**WHAT YOU HAVE TO DO**
Your answer must consist of exactly the lines below, starting with the line with "Viewport: 690px width, 526px height." and going on through the line with "Screen dimensions: 600x1568", and nothing else.

**RECORDS SUPPLIED**
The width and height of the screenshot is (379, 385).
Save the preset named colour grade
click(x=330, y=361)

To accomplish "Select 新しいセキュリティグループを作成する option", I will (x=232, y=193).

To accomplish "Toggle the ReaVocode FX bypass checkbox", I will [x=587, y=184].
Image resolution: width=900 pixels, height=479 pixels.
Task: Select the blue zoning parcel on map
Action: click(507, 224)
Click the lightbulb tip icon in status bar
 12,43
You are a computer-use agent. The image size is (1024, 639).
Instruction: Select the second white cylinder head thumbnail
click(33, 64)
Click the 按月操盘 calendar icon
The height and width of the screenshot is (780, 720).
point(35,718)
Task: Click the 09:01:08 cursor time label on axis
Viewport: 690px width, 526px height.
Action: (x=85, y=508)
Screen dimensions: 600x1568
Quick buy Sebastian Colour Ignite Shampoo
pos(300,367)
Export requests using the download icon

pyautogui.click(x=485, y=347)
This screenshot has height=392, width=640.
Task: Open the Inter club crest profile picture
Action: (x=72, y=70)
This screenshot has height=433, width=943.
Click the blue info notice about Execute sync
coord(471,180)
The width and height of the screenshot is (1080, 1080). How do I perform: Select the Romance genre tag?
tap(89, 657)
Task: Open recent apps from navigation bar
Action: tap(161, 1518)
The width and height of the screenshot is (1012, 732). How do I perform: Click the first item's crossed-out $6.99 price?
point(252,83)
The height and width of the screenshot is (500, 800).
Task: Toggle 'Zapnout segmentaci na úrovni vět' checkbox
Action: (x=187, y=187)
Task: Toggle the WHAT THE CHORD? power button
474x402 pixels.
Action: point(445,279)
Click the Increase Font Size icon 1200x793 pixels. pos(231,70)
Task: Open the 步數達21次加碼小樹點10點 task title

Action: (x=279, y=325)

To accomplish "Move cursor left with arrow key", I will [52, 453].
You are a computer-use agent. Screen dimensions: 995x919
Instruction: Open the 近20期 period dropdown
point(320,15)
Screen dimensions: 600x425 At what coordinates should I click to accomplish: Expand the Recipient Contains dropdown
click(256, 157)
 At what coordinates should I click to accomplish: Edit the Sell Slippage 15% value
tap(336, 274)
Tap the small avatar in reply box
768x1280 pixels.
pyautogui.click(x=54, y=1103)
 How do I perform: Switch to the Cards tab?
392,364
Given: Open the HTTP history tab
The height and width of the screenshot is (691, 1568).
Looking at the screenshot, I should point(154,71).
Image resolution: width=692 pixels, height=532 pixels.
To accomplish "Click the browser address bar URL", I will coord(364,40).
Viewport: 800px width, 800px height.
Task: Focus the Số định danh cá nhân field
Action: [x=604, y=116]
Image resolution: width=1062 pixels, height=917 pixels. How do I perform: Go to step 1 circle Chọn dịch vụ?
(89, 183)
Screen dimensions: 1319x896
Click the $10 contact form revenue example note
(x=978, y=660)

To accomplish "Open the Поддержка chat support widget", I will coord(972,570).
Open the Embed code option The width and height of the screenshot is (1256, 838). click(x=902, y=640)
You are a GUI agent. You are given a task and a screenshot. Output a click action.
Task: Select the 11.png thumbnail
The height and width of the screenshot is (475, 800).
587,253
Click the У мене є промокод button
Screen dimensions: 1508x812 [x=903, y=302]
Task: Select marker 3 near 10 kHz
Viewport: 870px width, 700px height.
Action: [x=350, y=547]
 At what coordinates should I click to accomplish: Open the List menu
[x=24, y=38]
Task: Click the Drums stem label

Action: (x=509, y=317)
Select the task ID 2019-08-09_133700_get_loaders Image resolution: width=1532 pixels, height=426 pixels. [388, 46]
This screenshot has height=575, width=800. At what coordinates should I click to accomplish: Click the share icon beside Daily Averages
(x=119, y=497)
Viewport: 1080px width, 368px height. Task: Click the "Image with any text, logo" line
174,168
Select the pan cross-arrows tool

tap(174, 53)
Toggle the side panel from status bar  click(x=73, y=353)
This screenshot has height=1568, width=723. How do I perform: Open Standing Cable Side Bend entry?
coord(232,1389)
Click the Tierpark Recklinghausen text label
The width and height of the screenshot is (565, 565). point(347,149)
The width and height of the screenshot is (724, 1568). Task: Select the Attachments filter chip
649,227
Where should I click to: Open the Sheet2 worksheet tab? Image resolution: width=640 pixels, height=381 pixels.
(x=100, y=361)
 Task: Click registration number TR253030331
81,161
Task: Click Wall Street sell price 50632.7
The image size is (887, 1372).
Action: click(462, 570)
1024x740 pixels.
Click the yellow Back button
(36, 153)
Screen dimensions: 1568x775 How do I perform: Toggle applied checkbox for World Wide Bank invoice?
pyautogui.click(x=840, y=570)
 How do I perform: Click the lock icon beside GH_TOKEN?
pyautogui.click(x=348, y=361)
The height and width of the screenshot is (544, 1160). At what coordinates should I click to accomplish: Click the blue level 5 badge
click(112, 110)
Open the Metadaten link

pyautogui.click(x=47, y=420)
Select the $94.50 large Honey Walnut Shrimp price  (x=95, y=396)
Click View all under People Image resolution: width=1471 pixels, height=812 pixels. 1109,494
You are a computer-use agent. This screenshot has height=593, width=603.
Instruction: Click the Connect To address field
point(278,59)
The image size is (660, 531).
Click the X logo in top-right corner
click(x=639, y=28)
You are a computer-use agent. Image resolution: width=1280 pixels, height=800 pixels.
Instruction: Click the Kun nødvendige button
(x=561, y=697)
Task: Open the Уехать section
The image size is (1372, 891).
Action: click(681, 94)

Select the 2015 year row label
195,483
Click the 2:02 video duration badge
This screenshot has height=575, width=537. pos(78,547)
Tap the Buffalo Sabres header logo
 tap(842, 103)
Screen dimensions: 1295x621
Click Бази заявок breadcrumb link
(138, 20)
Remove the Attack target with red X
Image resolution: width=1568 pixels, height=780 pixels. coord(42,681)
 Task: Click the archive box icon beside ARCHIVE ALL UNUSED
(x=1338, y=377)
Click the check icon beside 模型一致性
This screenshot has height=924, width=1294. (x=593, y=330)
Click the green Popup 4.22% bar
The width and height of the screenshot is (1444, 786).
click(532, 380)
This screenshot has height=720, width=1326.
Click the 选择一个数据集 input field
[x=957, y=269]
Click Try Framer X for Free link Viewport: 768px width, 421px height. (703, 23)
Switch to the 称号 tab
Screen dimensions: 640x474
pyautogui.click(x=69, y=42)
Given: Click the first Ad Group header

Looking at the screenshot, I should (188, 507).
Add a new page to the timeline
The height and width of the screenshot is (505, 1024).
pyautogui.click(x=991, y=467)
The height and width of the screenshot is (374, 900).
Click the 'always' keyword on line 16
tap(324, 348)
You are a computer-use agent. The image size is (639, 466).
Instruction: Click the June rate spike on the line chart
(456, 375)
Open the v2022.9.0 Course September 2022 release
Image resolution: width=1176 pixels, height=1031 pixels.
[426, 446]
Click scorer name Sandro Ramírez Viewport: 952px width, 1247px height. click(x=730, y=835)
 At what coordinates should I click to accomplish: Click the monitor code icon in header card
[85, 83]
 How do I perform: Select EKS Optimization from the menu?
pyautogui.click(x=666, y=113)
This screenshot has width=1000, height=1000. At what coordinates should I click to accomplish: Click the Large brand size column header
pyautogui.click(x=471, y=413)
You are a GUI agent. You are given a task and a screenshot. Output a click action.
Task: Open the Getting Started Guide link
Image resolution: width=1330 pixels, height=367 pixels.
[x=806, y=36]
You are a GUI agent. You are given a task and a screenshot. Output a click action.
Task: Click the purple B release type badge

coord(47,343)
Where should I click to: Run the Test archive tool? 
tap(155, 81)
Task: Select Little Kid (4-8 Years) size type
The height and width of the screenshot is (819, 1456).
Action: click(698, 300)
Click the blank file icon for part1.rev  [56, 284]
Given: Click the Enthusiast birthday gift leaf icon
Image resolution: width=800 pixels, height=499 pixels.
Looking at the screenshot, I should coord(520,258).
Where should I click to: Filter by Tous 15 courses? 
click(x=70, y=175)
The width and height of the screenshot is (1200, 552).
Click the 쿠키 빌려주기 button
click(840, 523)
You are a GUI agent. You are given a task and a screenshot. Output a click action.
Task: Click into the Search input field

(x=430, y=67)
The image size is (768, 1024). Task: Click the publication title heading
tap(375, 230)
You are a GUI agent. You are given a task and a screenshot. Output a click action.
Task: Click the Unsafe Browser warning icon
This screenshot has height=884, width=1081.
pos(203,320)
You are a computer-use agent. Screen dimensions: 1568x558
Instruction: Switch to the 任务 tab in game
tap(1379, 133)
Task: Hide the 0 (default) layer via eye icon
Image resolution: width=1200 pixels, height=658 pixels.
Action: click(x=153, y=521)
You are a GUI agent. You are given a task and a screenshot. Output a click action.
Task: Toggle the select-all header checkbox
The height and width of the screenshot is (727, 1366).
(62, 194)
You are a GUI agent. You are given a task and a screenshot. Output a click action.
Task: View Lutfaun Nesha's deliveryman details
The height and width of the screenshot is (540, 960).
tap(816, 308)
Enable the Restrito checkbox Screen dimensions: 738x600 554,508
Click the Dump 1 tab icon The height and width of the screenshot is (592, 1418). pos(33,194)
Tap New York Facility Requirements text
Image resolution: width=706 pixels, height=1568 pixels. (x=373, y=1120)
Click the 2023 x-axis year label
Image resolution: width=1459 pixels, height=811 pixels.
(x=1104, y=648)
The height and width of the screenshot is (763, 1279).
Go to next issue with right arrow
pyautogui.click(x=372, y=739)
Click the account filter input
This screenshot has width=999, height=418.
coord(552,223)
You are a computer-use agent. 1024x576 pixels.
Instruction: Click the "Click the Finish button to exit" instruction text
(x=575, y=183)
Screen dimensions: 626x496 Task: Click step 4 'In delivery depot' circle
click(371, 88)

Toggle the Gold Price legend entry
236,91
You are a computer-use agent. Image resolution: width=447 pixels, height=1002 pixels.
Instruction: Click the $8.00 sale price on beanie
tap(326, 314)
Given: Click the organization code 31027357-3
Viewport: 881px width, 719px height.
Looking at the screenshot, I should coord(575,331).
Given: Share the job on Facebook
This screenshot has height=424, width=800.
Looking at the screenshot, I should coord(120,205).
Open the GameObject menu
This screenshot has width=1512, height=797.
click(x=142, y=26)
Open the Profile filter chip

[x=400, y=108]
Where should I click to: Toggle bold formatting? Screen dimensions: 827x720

**YOUR SOLUTION**
Viewport: 690px width, 526px height.
Action: (x=85, y=508)
Screen dimensions: 600x1568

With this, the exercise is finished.